Problem to work on
Leave the pictures out and write out exactly the lines from the top of the entries through the line containing "Abschlusstabellen (67, 1278)".

Excerpts from a dataset:
——

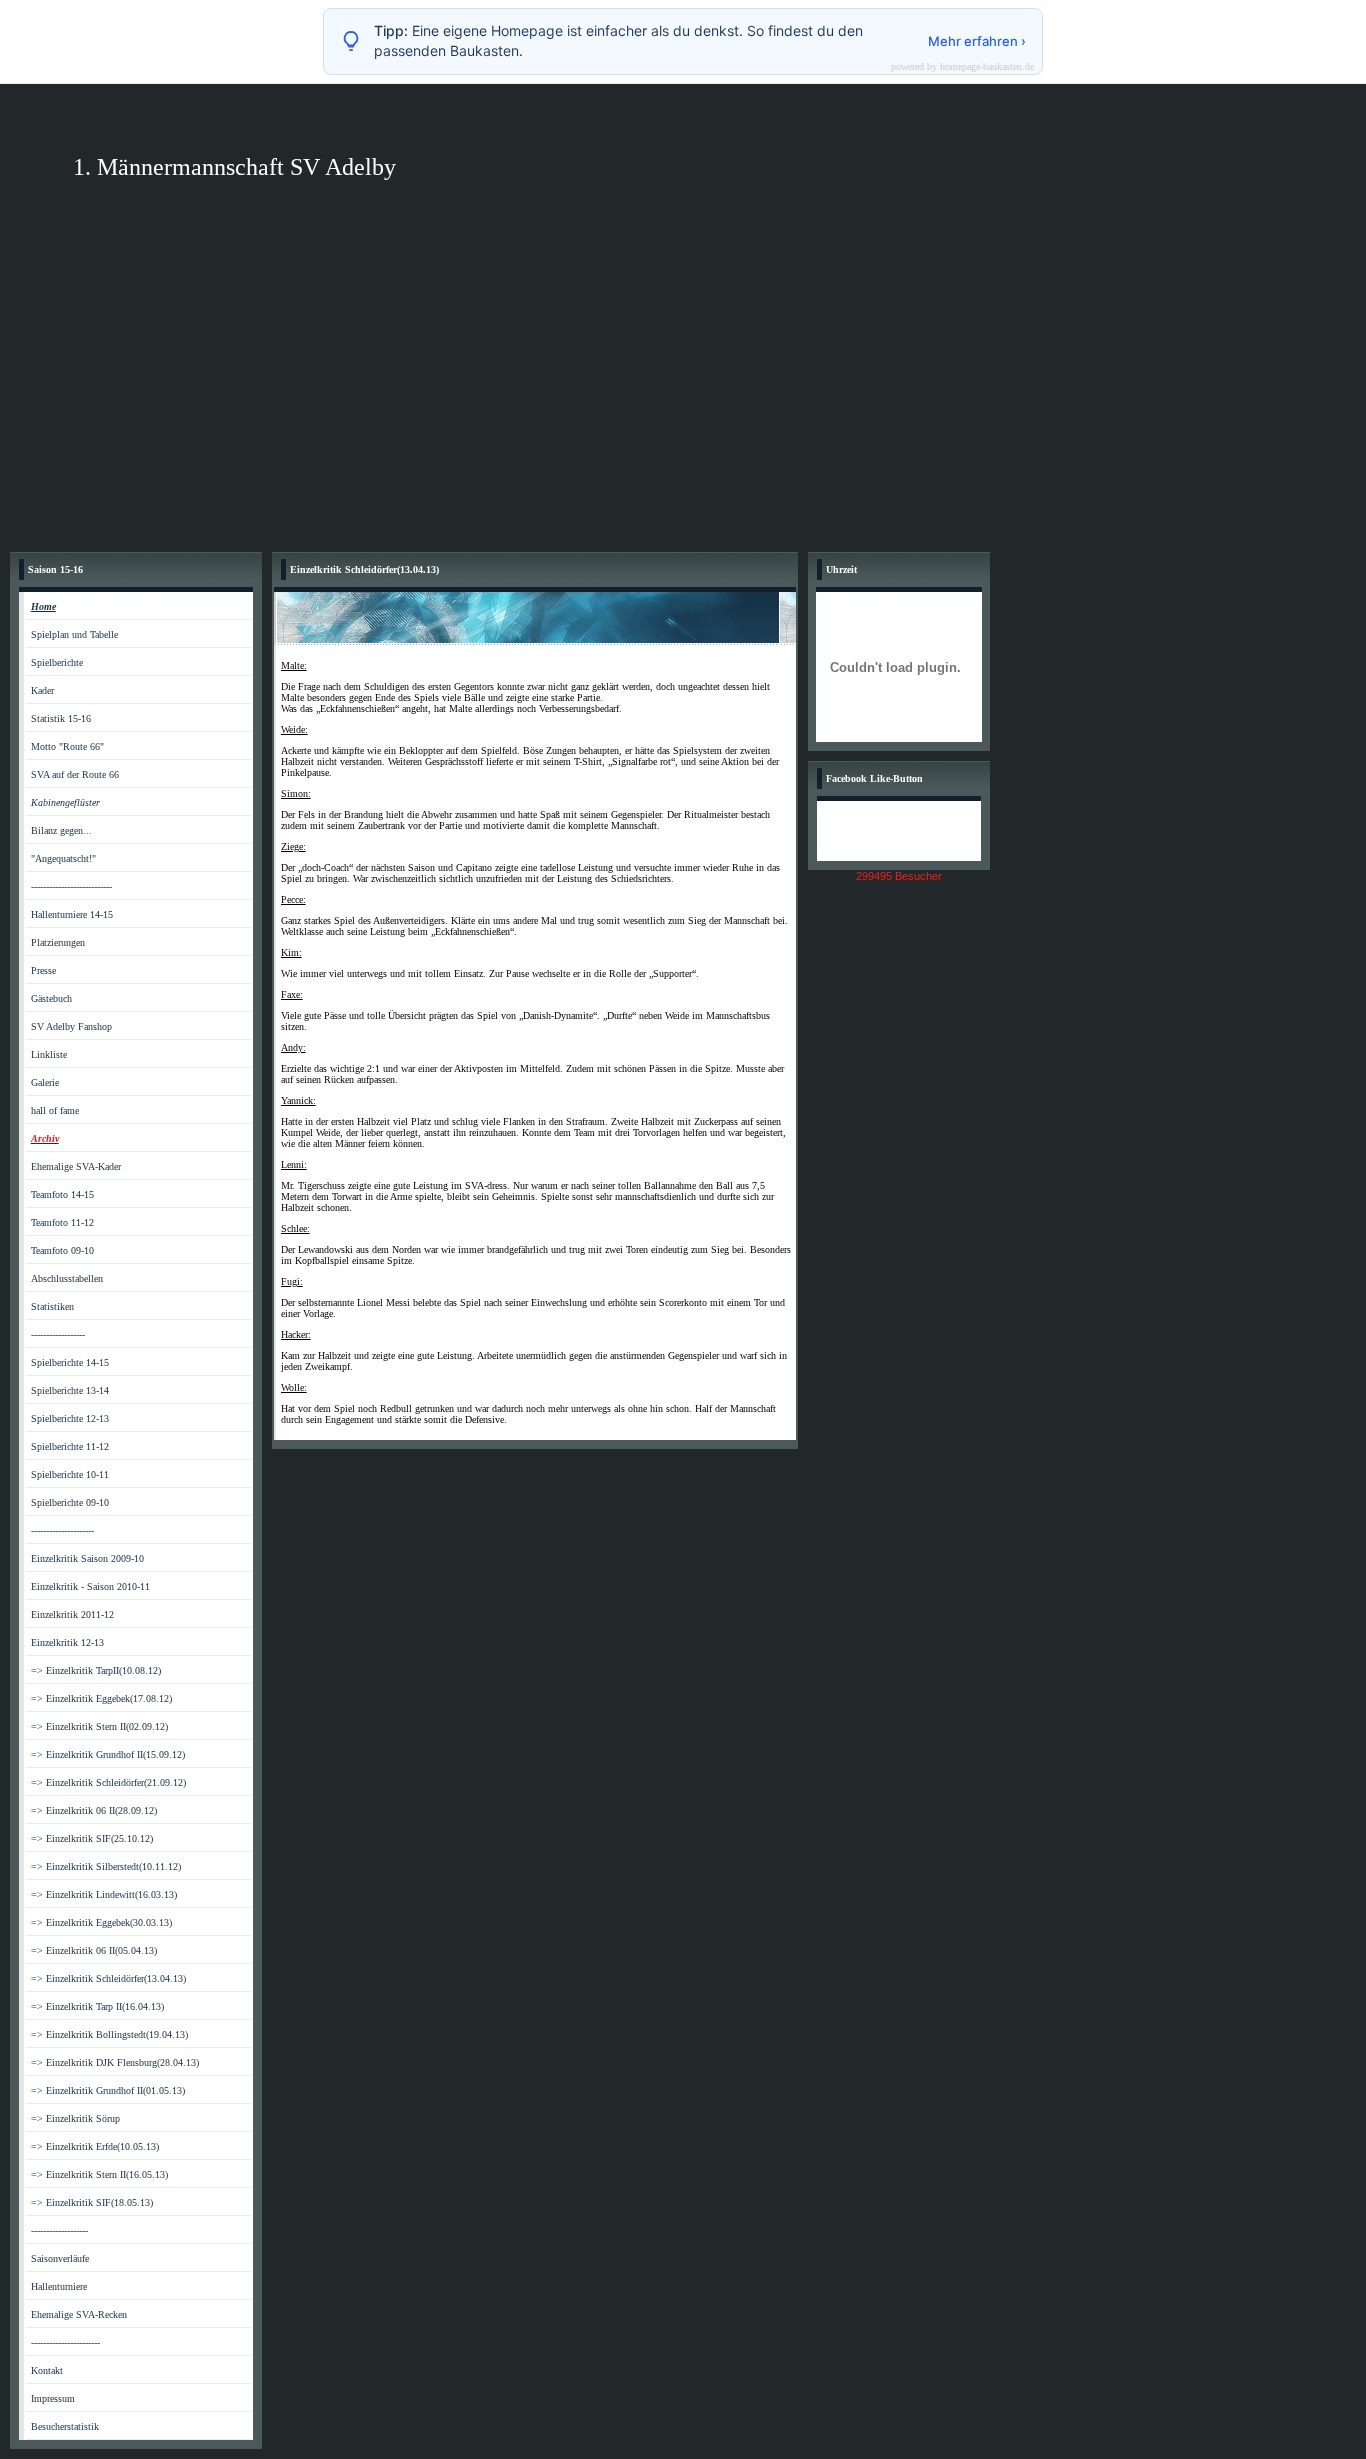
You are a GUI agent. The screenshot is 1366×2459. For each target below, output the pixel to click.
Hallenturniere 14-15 (72, 914)
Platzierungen (58, 942)
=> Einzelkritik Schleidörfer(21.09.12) (108, 1782)
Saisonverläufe (60, 2258)
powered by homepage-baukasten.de (962, 67)
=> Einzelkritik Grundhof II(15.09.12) (108, 1754)
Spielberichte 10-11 (70, 1474)
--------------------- (62, 1530)
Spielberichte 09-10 (70, 1502)
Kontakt (47, 2370)
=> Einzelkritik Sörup (75, 2118)
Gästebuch (51, 998)
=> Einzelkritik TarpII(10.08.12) (96, 1670)
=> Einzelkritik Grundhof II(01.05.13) (108, 2090)
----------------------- (65, 2342)
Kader (42, 690)
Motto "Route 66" (67, 746)
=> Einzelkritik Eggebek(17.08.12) (101, 1698)
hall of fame (55, 1110)
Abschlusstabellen (67, 1278)
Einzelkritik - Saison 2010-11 (90, 1586)
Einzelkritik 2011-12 (72, 1614)
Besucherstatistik (65, 2426)
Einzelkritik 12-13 (67, 1642)
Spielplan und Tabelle (74, 634)
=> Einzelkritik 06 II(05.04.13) (94, 1950)
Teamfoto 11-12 (62, 1222)
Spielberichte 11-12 (70, 1446)
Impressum (53, 2398)
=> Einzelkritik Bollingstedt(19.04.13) (109, 2034)
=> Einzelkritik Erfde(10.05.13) (95, 2146)
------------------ (58, 1334)
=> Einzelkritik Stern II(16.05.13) (99, 2174)
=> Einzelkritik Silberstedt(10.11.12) (106, 1866)
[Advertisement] (683, 392)
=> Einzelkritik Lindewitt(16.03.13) (104, 1894)
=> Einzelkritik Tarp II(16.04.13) (97, 2006)
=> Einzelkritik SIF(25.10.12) (92, 1838)
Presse (43, 970)
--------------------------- (71, 886)
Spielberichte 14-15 (70, 1362)
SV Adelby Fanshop (71, 1026)
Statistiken (52, 1306)
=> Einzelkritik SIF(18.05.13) (92, 2202)
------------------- (59, 2230)
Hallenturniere (59, 2286)
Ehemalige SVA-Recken (79, 2314)
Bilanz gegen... (61, 830)
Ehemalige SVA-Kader (76, 1166)
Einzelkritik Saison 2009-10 (87, 1558)
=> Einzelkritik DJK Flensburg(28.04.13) (115, 2062)
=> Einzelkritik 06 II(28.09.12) (94, 1810)
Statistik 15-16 (61, 718)
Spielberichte (57, 662)
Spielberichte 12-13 (70, 1418)
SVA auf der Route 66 (75, 774)
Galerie (45, 1082)
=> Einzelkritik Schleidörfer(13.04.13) (108, 1978)
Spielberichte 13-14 (70, 1390)
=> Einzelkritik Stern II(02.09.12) (99, 1726)
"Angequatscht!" (63, 858)
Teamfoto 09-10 (62, 1250)
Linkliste (49, 1054)
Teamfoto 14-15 (62, 1194)
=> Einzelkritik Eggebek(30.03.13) (101, 1922)
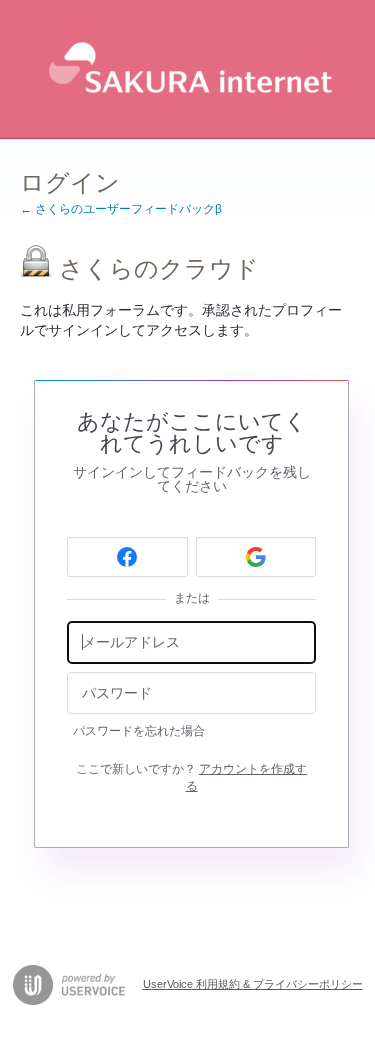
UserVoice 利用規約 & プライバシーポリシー (253, 984)
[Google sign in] (256, 557)
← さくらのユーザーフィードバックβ (121, 209)
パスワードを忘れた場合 (139, 731)
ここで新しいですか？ (191, 777)
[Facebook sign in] (127, 557)
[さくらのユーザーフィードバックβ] (187, 69)
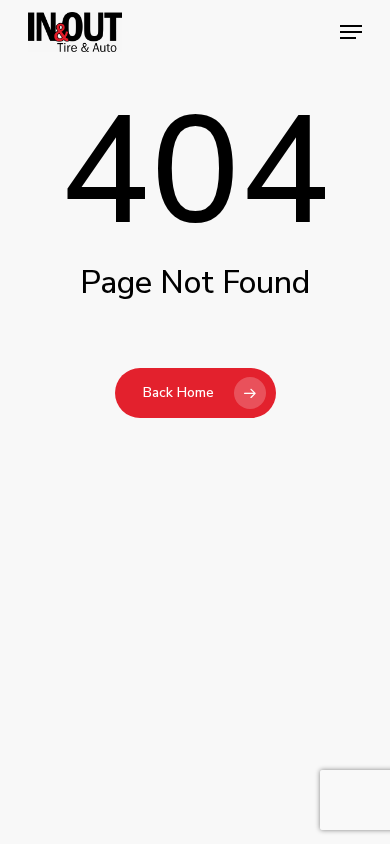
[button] (351, 32)
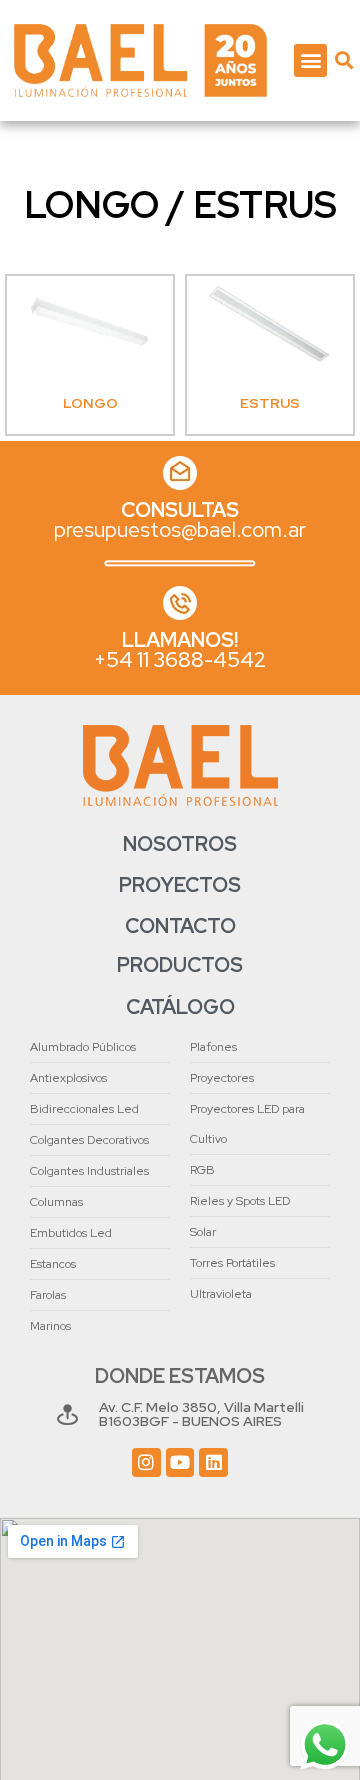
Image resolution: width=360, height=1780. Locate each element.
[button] (310, 60)
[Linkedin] (213, 1462)
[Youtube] (180, 1462)
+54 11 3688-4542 (180, 659)
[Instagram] (146, 1462)
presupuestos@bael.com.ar (180, 529)
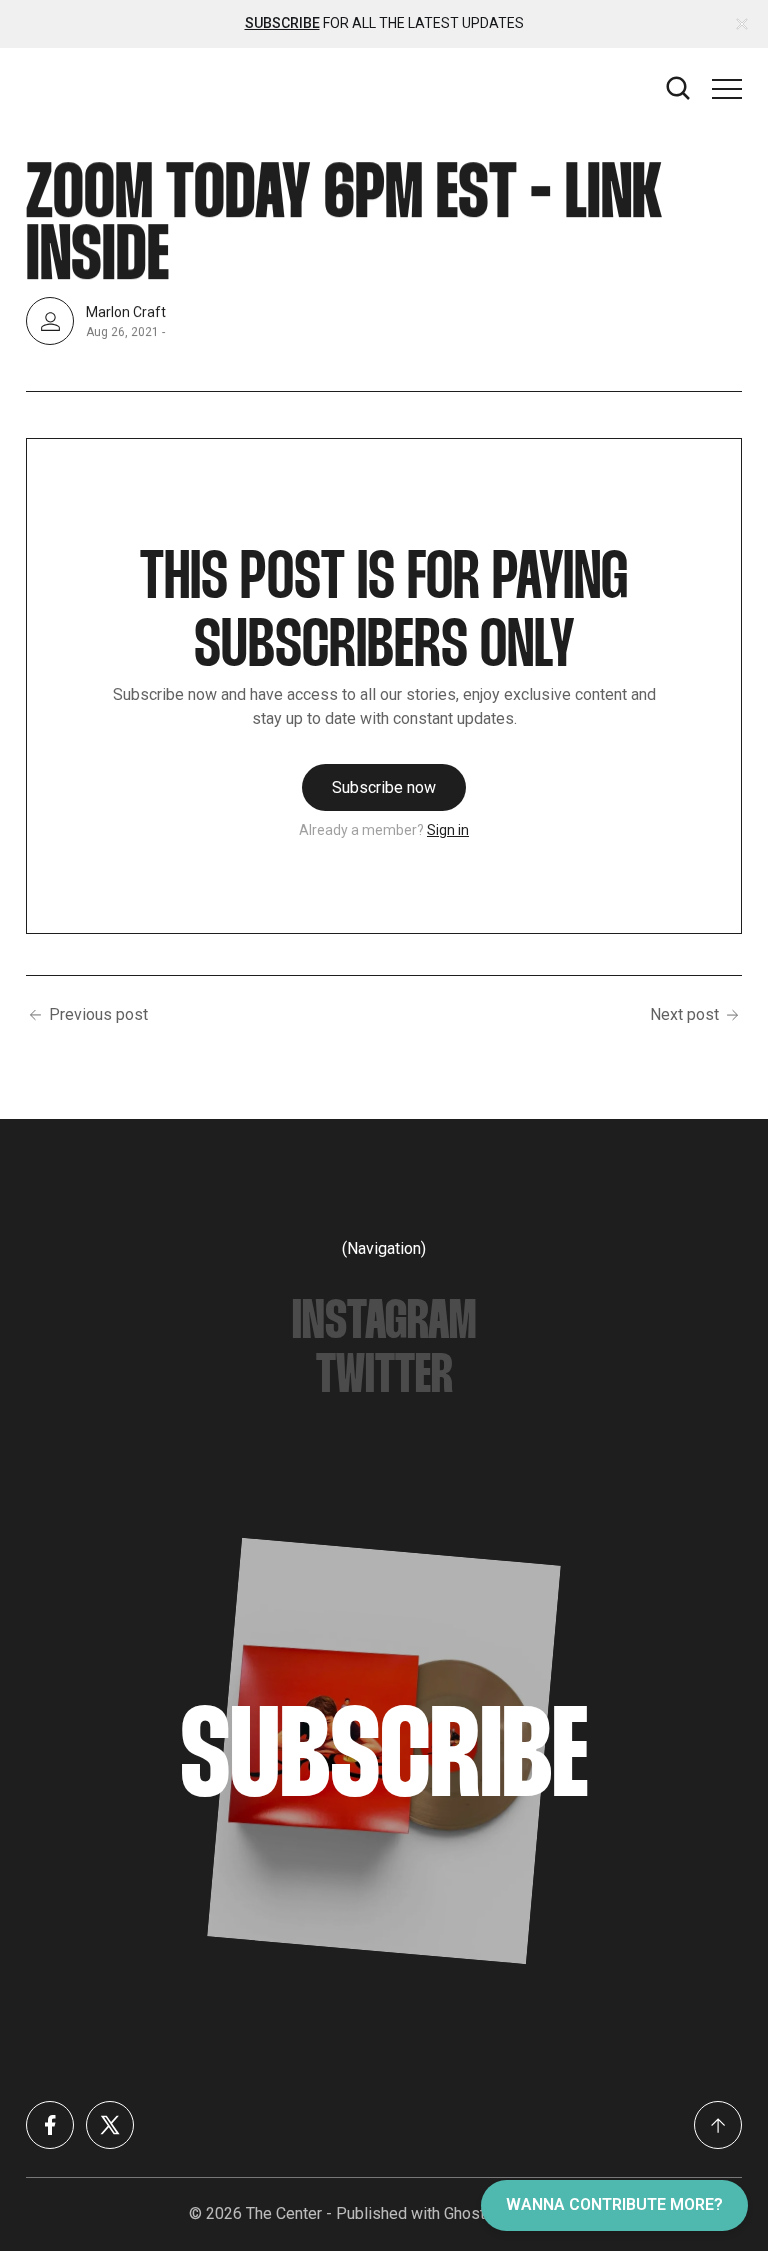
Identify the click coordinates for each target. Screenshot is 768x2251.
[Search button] (679, 89)
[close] (742, 24)
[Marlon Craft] (50, 321)
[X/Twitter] (110, 2125)
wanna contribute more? (614, 2204)
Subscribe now (384, 787)
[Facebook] (50, 2125)
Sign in (448, 830)
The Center (284, 2213)
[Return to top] (718, 2125)
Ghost (464, 2213)
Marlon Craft (126, 311)
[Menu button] (727, 89)
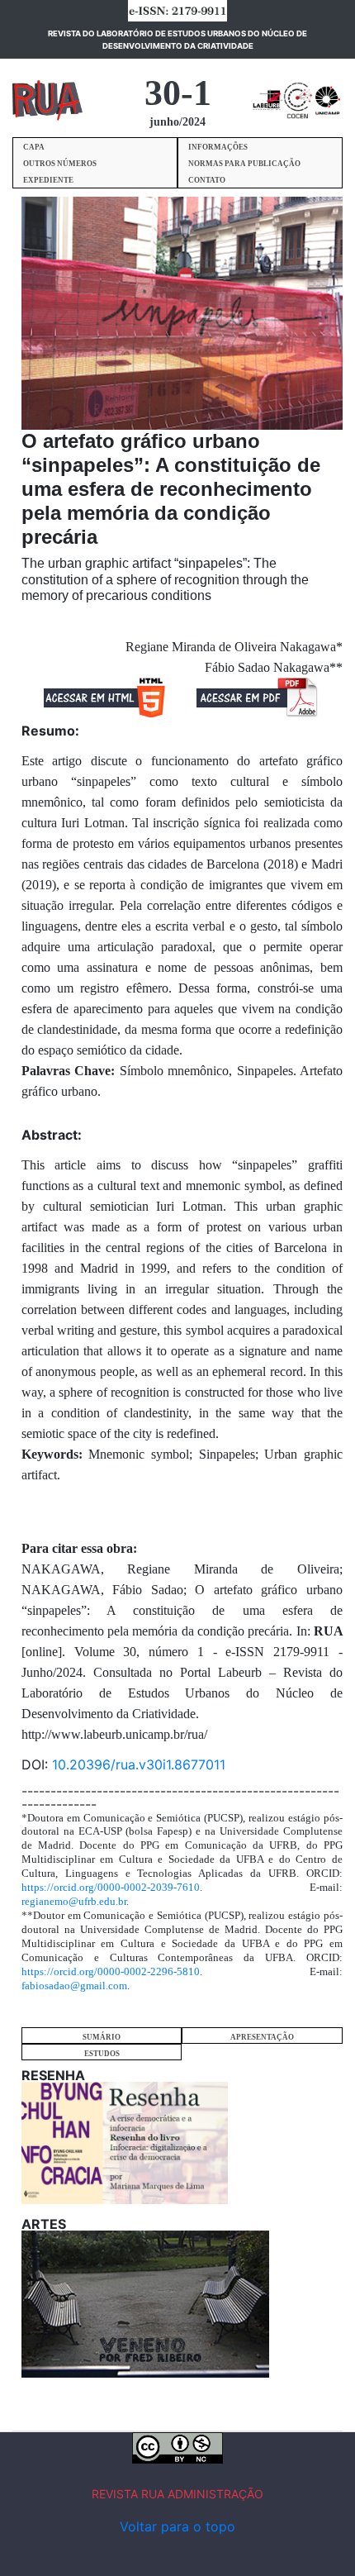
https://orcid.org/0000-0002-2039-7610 (110, 1887)
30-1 (177, 93)
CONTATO (206, 180)
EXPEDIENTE (48, 180)
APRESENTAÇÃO (262, 2037)
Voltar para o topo (177, 2526)
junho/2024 (177, 122)
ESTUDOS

——

Exercise result
You are a GUI agent. The screenshot is 1366×2459. For each target below, output the pixel to click.
Hallenturniere 14-15 (72, 914)
Platzierungen (58, 942)
=> Einzelkritik Schleidörfer(21.09.12) (108, 1782)
Saisonverläufe (60, 2258)
powered by homepage-baukasten.de (962, 67)
=> Einzelkritik Grundhof II(15.09.12) (108, 1754)
Spielberichte 10-11 (70, 1474)
--------------------- (62, 1530)
Spielberichte 09-10 (70, 1502)
Kontakt (47, 2370)
=> Einzelkritik Sörup (75, 2118)
Gästebuch (51, 998)
=> Einzelkritik TarpII(10.08.12) (96, 1670)
=> Einzelkritik Grundhof II(01.05.13) (108, 2090)
----------------------- (65, 2342)
Kader (42, 690)
Motto "Route 66" (67, 746)
=> Einzelkritik Eggebek(17.08.12) (101, 1698)
hall of fame (55, 1110)
Abschlusstabellen (67, 1278)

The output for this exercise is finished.